Top of Record set

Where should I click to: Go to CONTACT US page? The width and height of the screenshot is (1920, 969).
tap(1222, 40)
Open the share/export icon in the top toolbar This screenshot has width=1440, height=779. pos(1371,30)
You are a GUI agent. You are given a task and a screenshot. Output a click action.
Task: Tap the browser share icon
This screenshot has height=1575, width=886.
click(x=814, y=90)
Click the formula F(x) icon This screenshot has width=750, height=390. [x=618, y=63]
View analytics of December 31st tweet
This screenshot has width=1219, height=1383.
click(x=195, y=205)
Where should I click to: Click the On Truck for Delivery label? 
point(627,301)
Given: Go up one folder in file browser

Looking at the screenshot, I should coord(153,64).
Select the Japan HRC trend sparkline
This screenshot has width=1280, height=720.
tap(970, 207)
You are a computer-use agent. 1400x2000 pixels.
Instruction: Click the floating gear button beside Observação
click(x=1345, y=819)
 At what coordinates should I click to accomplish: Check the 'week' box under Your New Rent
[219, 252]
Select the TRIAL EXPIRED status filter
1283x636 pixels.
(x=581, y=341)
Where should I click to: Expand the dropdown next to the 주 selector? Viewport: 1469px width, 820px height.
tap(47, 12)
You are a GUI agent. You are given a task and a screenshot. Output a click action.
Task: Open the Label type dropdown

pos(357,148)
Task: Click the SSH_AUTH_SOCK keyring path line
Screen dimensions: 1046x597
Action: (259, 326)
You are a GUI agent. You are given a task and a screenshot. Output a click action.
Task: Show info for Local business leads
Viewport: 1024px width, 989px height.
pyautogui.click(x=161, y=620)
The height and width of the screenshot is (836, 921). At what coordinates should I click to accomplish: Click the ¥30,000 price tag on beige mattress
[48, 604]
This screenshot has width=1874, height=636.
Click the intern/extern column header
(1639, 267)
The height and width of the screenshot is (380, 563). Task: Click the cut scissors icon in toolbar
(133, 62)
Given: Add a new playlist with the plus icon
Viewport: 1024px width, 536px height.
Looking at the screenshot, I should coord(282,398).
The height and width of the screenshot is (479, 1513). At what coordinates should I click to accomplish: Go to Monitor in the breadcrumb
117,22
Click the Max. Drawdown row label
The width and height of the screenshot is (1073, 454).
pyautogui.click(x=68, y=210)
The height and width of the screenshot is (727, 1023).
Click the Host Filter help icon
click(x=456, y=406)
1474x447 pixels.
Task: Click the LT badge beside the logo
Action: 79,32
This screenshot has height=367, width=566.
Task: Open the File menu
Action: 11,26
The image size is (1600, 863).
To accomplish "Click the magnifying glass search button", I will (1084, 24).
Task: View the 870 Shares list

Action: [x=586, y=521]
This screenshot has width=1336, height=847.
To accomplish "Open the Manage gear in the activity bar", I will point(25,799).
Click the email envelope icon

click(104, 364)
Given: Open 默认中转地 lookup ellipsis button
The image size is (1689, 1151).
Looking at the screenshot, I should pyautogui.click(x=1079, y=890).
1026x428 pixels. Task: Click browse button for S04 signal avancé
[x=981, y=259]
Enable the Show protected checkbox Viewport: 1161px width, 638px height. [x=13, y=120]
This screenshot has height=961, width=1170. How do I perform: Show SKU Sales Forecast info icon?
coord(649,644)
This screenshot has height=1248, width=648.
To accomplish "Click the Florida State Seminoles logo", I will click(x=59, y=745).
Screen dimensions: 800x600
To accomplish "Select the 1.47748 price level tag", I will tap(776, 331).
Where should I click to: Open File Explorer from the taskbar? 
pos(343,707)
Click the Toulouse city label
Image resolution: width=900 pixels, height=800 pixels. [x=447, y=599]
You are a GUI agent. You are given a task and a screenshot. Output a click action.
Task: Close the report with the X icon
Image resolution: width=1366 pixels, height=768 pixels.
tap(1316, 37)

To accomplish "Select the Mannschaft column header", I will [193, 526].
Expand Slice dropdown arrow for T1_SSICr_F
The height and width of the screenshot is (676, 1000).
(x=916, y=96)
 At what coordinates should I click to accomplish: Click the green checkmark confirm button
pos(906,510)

Bottom of Record set

**Problem**
A word-for-word repeat of the full data is needed.

**Written reply**
Where should I click to: Go to CONTACT US page? The width and height of the screenshot is (1920, 969).
tap(1222, 40)
Open the share/export icon in the top toolbar This screenshot has width=1440, height=779. pos(1371,30)
You are a GUI agent. You are given a task and a screenshot. Output a click action.
Task: Tap the browser share icon
This screenshot has height=1575, width=886.
click(x=814, y=90)
Click the formula F(x) icon This screenshot has width=750, height=390. [x=618, y=63]
View analytics of December 31st tweet
This screenshot has width=1219, height=1383.
click(x=195, y=205)
Where should I click to: Click the On Truck for Delivery label? 
point(627,301)
Given: Go up one folder in file browser

Looking at the screenshot, I should coord(153,64).
Select the Japan HRC trend sparkline
This screenshot has width=1280, height=720.
tap(970, 207)
You are a computer-use agent. 1400x2000 pixels.
Instruction: Click the floating gear button beside Observação
click(x=1345, y=819)
 At what coordinates should I click to accomplish: Check the 'week' box under Your New Rent
[219, 252]
Select the TRIAL EXPIRED status filter
1283x636 pixels.
(x=581, y=341)
Where should I click to: Expand the dropdown next to the 주 selector? Viewport: 1469px width, 820px height.
tap(47, 12)
You are a GUI agent. You are given a task and a screenshot. Output a click action.
Task: Open the Label type dropdown

pos(357,148)
Task: Click the SSH_AUTH_SOCK keyring path line
Screen dimensions: 1046x597
Action: (259, 326)
You are a GUI agent. You are given a task and a screenshot. Output a click action.
Task: Show info for Local business leads
Viewport: 1024px width, 989px height.
pyautogui.click(x=161, y=620)
The height and width of the screenshot is (836, 921). At what coordinates should I click to accomplish: Click the ¥30,000 price tag on beige mattress
[48, 604]
This screenshot has width=1874, height=636.
Click the intern/extern column header
(1639, 267)
The height and width of the screenshot is (380, 563). Task: Click the cut scissors icon in toolbar
(133, 62)
Given: Add a new playlist with the plus icon
Viewport: 1024px width, 536px height.
Looking at the screenshot, I should coord(282,398).
The height and width of the screenshot is (479, 1513). At what coordinates should I click to accomplish: Go to Monitor in the breadcrumb
117,22
Click the Max. Drawdown row label
The width and height of the screenshot is (1073, 454).
pyautogui.click(x=68, y=210)
The height and width of the screenshot is (727, 1023).
Click the Host Filter help icon
click(x=456, y=406)
1474x447 pixels.
Task: Click the LT badge beside the logo
Action: 79,32
This screenshot has height=367, width=566.
Task: Open the File menu
Action: 11,26
The image size is (1600, 863).
To accomplish "Click the magnifying glass search button", I will (1084, 24).
Task: View the 870 Shares list

Action: [x=586, y=521]
This screenshot has width=1336, height=847.
To accomplish "Open the Manage gear in the activity bar", I will point(25,799).
Click the email envelope icon

click(104, 364)
Given: Open 默认中转地 lookup ellipsis button
The image size is (1689, 1151).
Looking at the screenshot, I should pyautogui.click(x=1079, y=890).
1026x428 pixels. Task: Click browse button for S04 signal avancé
[x=981, y=259]
Enable the Show protected checkbox Viewport: 1161px width, 638px height. [x=13, y=120]
This screenshot has height=961, width=1170. How do I perform: Show SKU Sales Forecast info icon?
coord(649,644)
This screenshot has height=1248, width=648.
To accomplish "Click the Florida State Seminoles logo", I will click(x=59, y=745).
Screen dimensions: 800x600
To accomplish "Select the 1.47748 price level tag", I will tap(776, 331).
Where should I click to: Open File Explorer from the taskbar? 
pos(343,707)
Click the Toulouse city label
Image resolution: width=900 pixels, height=800 pixels. [x=447, y=599]
You are a GUI agent. You are given a task and a screenshot. Output a click action.
Task: Close the report with the X icon
Image resolution: width=1366 pixels, height=768 pixels.
tap(1316, 37)

To accomplish "Select the Mannschaft column header", I will [193, 526].
Expand Slice dropdown arrow for T1_SSICr_F
The height and width of the screenshot is (676, 1000).
(x=916, y=96)
 At what coordinates should I click to accomplish: Click the green checkmark confirm button
pos(906,510)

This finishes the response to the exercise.